Career Development Internships
Academic Internships
An Academic Internship is an internship experience for which a student earns academic credit. The work performed in an Academic Internship must be directly related to the student's major. In order to earn academic credit, a student must complete additional educational assignments, such as research papers and work journals. The student will also receive some level of supervision from the faculty internship coordinator in his/her major department.
Student Benefits From Internships

Students benefit from internship experience in the following ways:


  • Gain valuable career-related experience. This relevant work experience can give you a competitive edge when the time comes to find a full-time job after graduation.
  • Develop career-related skills and abilities.
  • Have the opportunity to apply classroom knowledge and skills from involvement activities in the professional environment. In turn, this may help you better understand academic concepts.
  • Learn more about the career field and gain a better understanding of what the professional environment is really like.
  • Begin to develop your network of professional contacts. You could develop a mentoring relationship with a professional.
  • Earn money and/or academic credit.
  • Get a permanent job.
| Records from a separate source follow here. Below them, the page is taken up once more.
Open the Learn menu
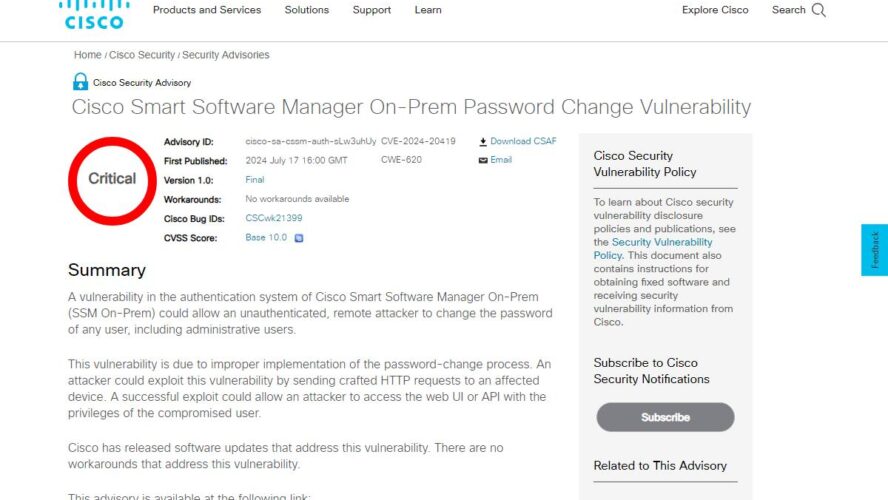The width and height of the screenshot is (888, 500). coord(428,10)
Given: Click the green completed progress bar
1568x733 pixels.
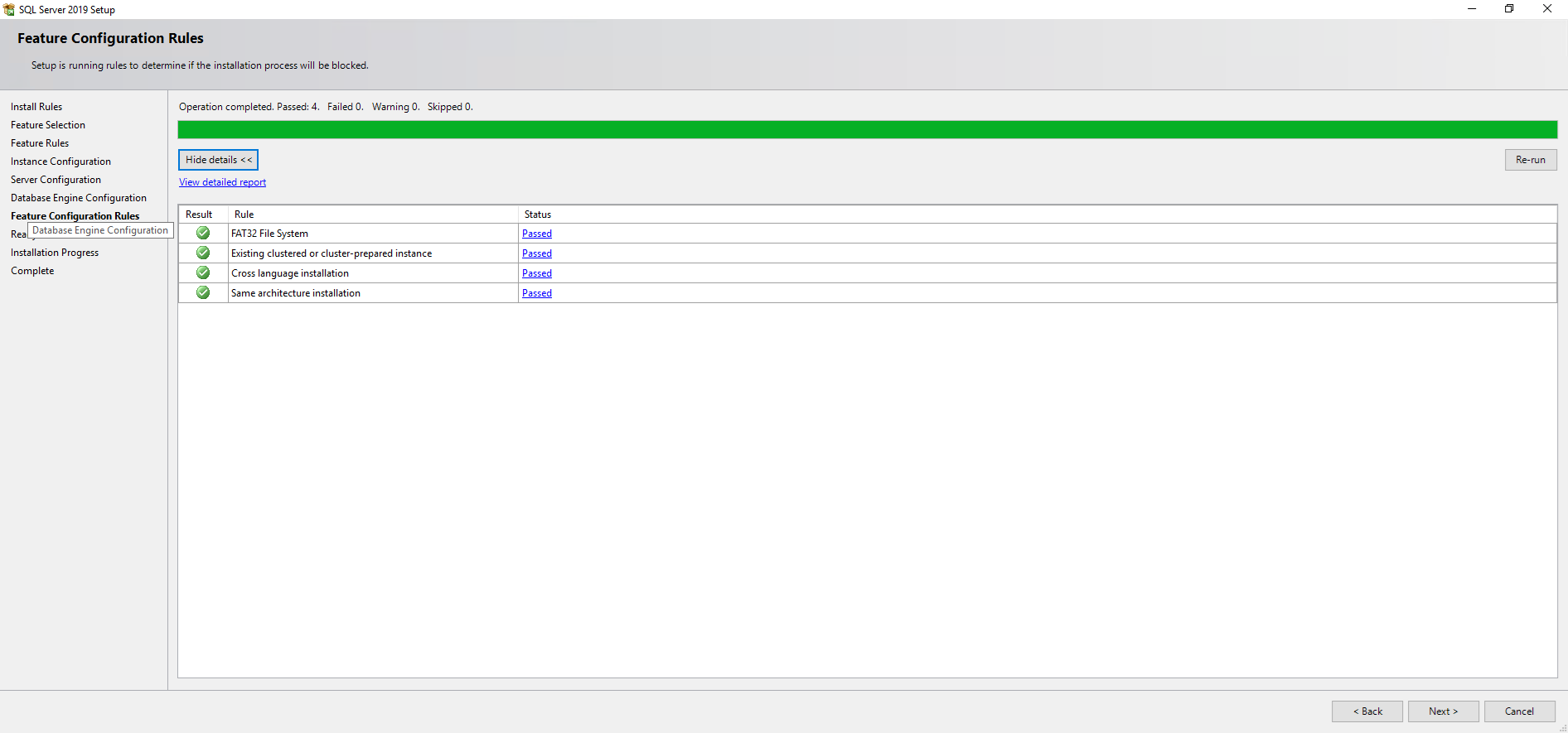Looking at the screenshot, I should (x=867, y=130).
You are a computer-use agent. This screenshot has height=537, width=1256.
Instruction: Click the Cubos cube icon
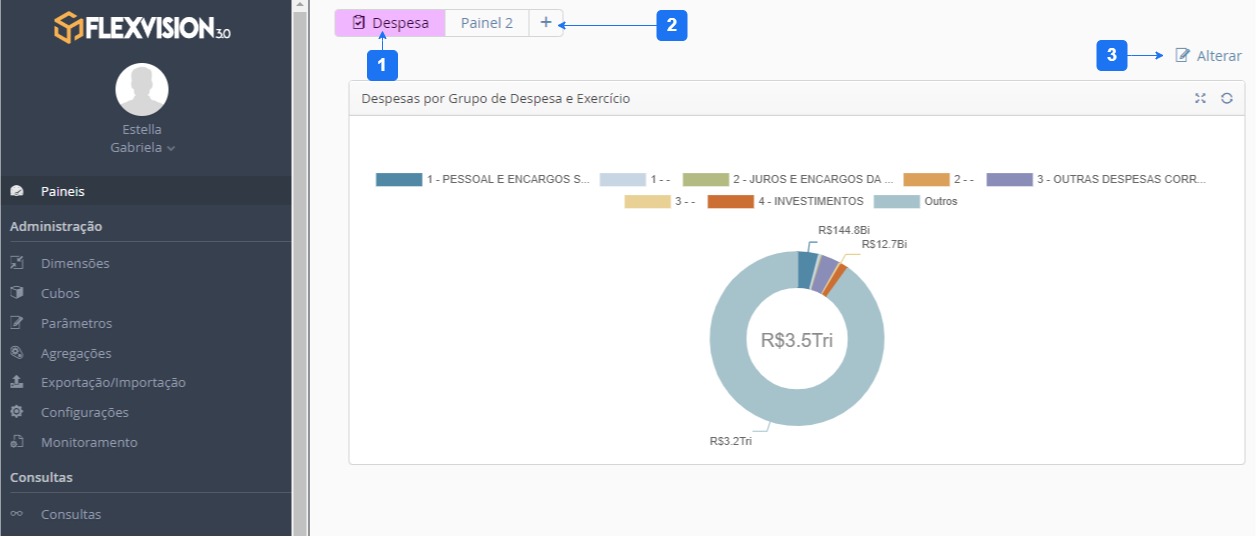pyautogui.click(x=17, y=293)

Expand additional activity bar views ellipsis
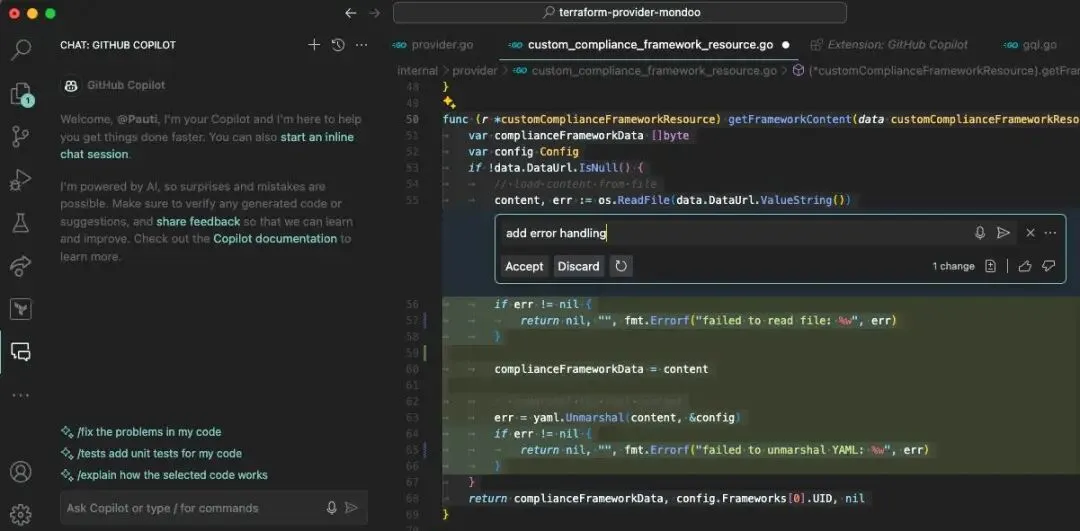tap(21, 395)
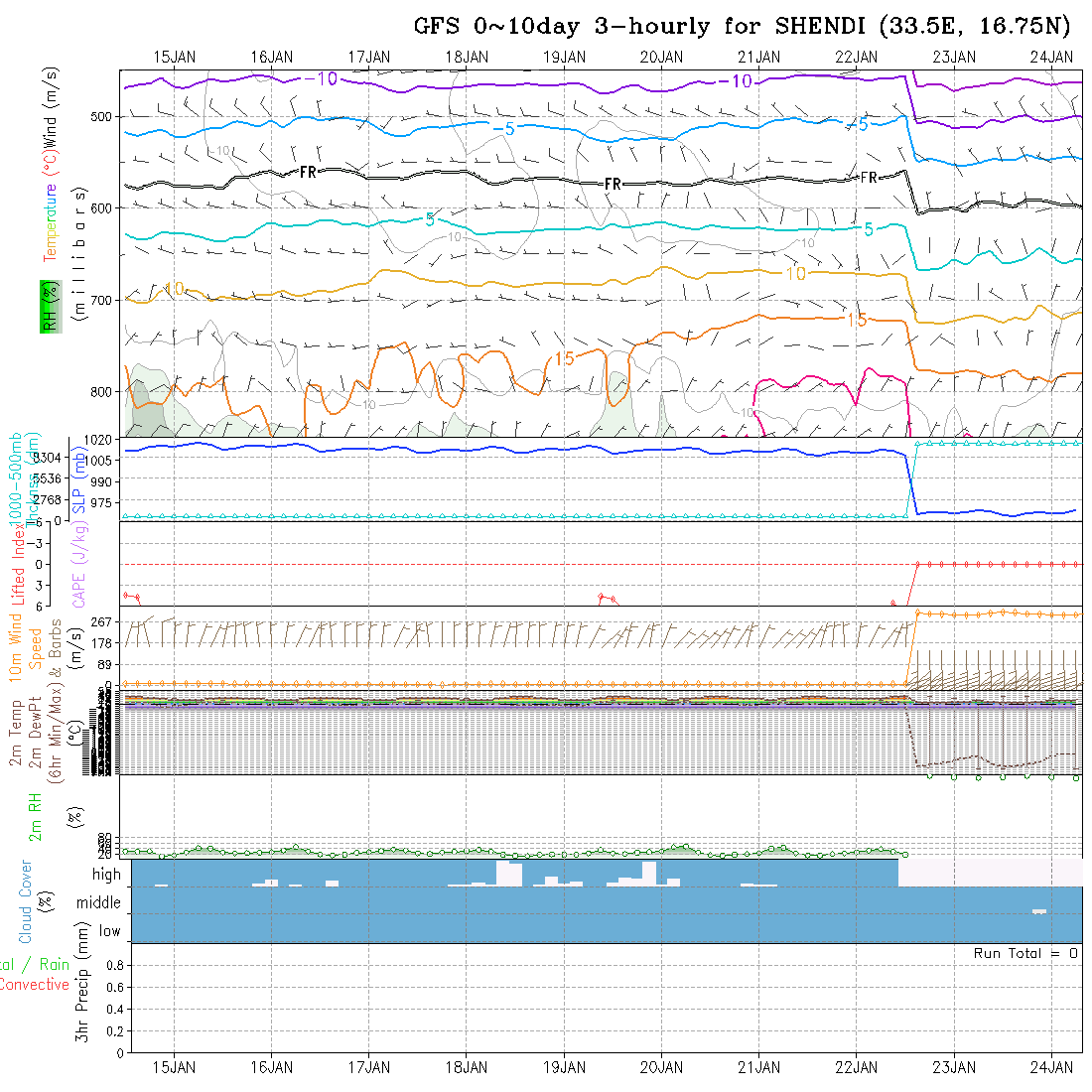The height and width of the screenshot is (1092, 1092).
Task: Click the 500 millibar pressure tick label
Action: tap(102, 117)
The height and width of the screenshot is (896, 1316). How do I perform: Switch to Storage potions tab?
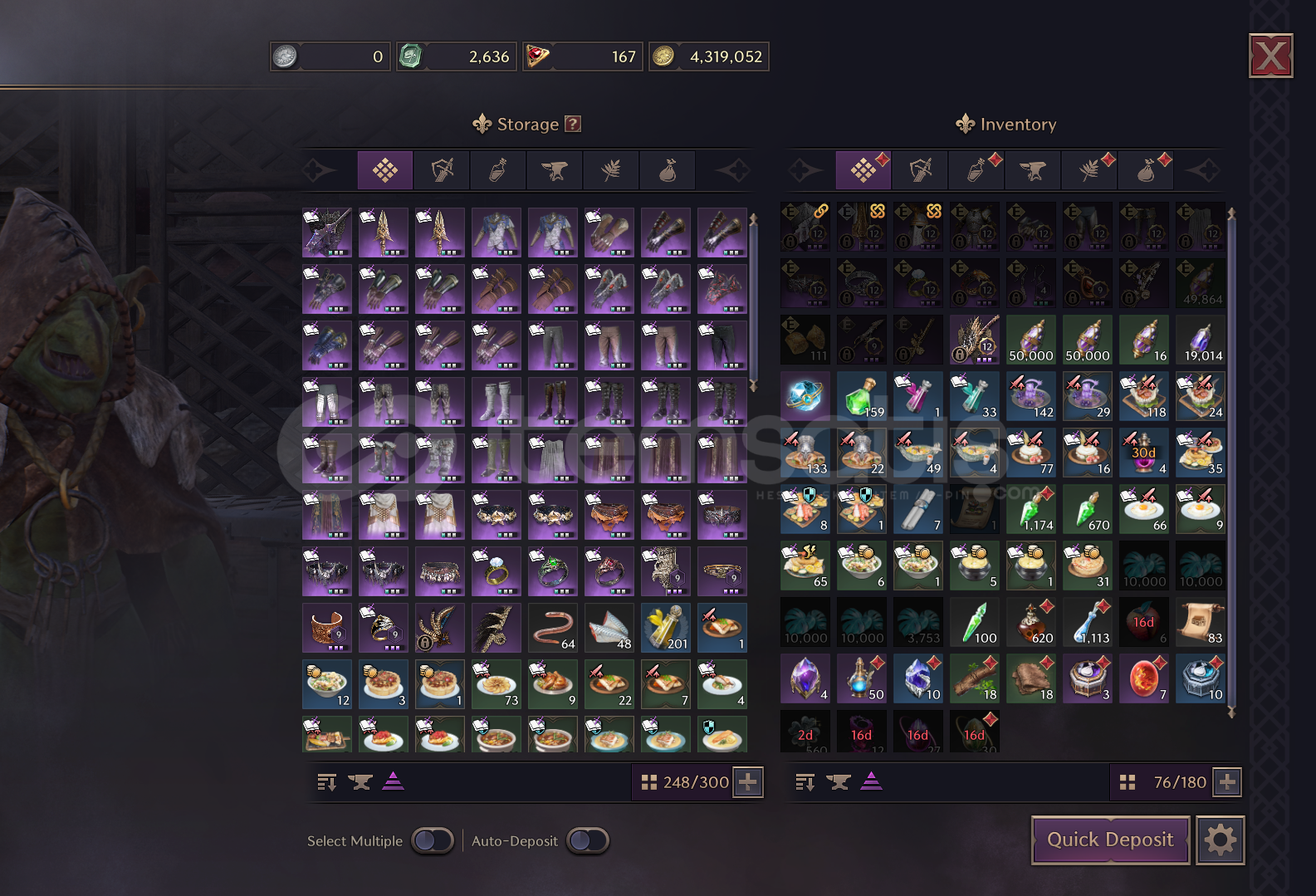coord(497,171)

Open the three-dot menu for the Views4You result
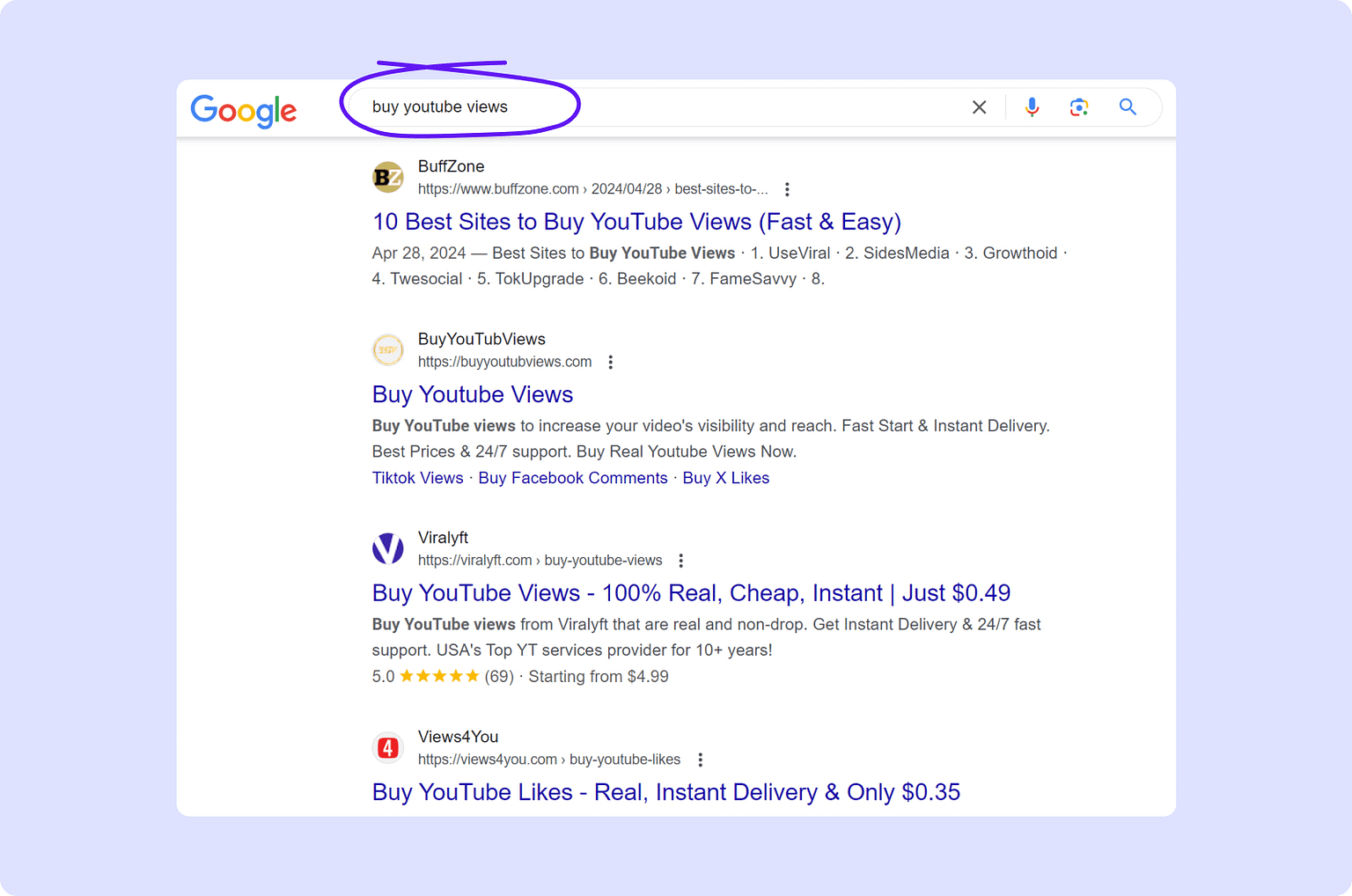tap(701, 759)
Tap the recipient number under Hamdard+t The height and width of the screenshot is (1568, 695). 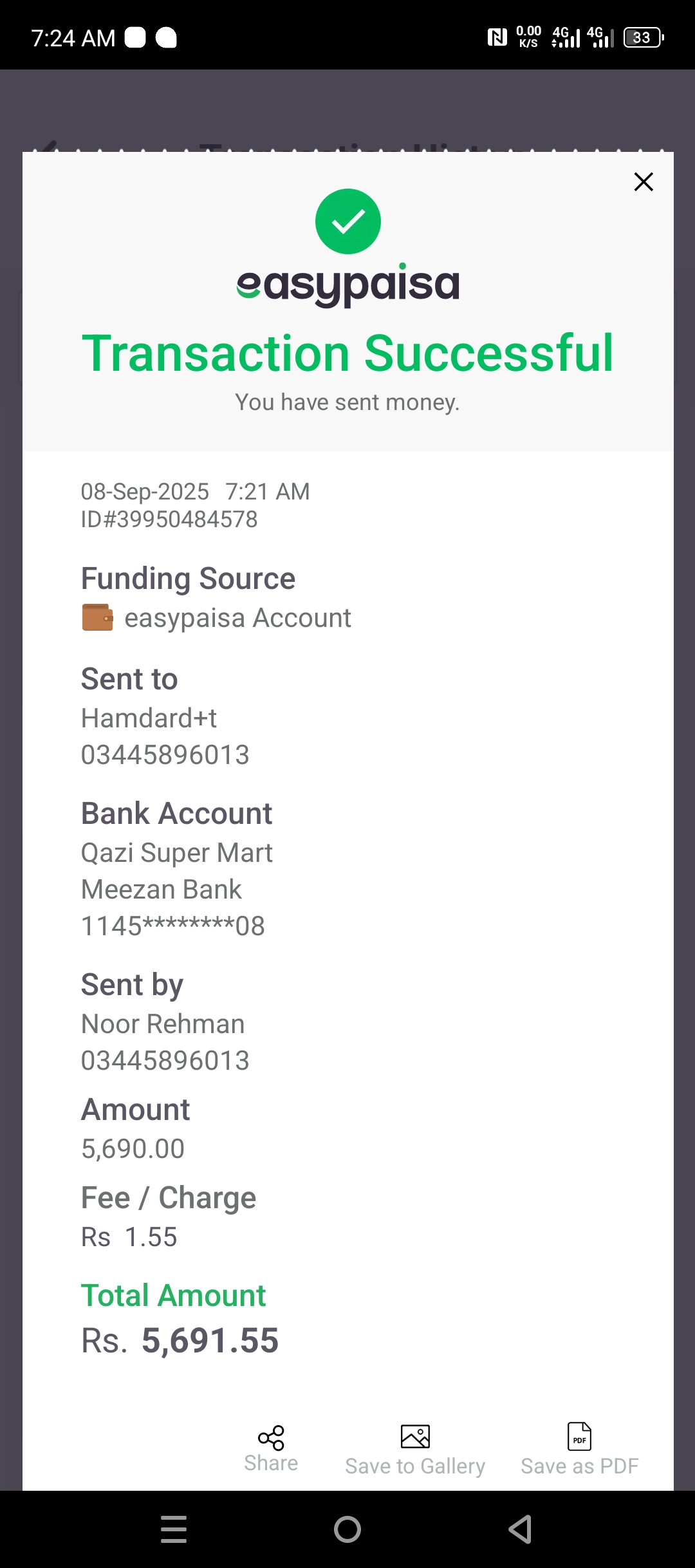coord(165,755)
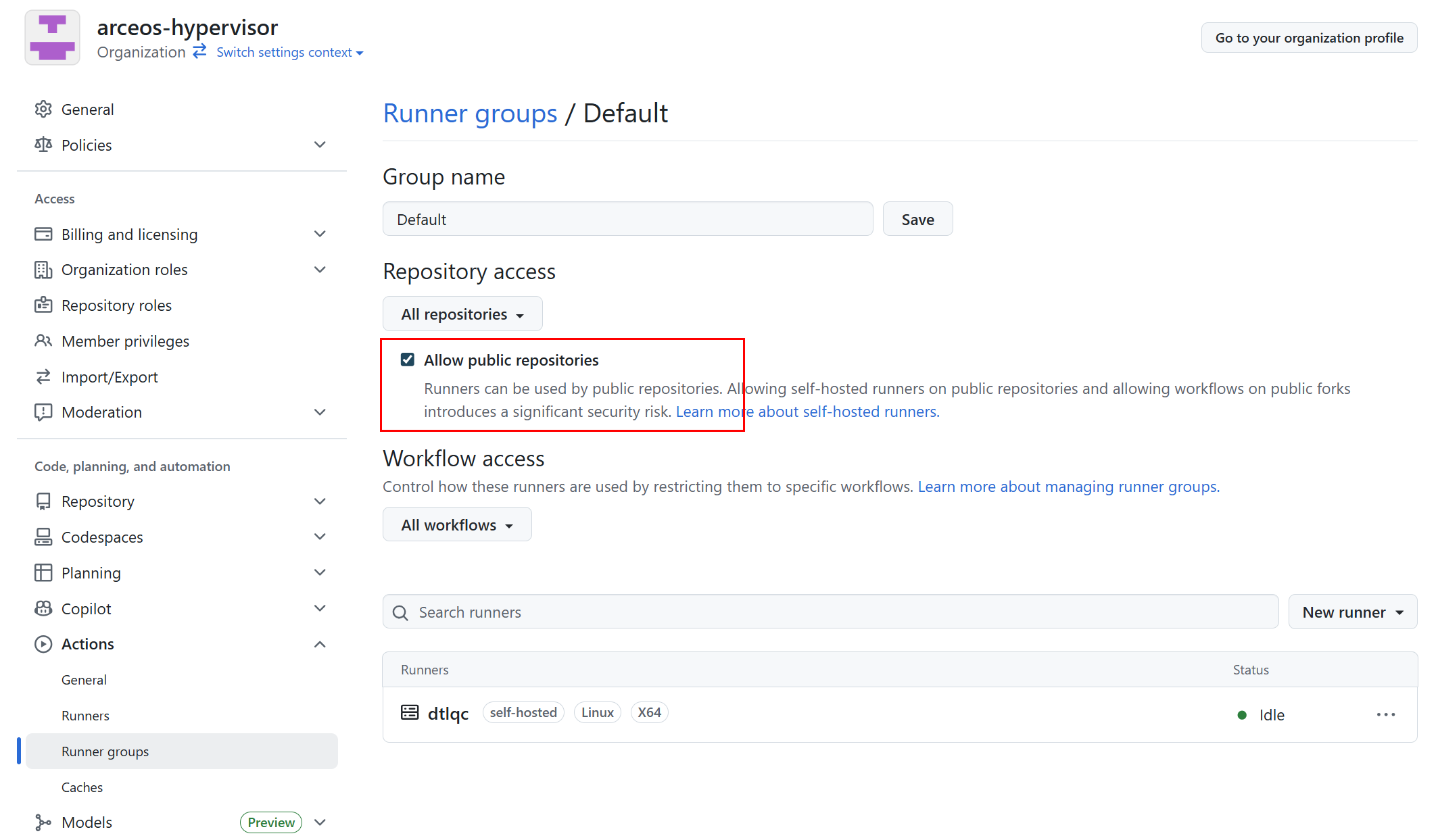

According to the National Association of Colleges and Employers (NACE) 2008 Experiential Education Survey, employer respondents indicated that, on average, 70% of interns receive full-time job offers as a result of their internships.
  • On a personal level, an internship can boost your self-confidence, confirm your career goals, give you a chance to experience life in a different part of the country or even a different part of the world, and prepare you for life after college.
Employer Benefits From Internships
  • Recruit, work with, and screen potential employees.
  • Hire former interns who are trained and loyal to the organization, resulting in reduced training time and reduced employee turnover.
  • Fulfill additional staffing needs for temporary or seasonal positions or projects.
  • Provide an opportunity for junior-level managers in the organization to gain supervisory experience.
  • Find highly motivated, energetic, and enthusiastic staff members who can bring new ideas and fresh perspectives to old problems.
  • Heighten the organization's visibility on campus and enhance the organization's image in the community.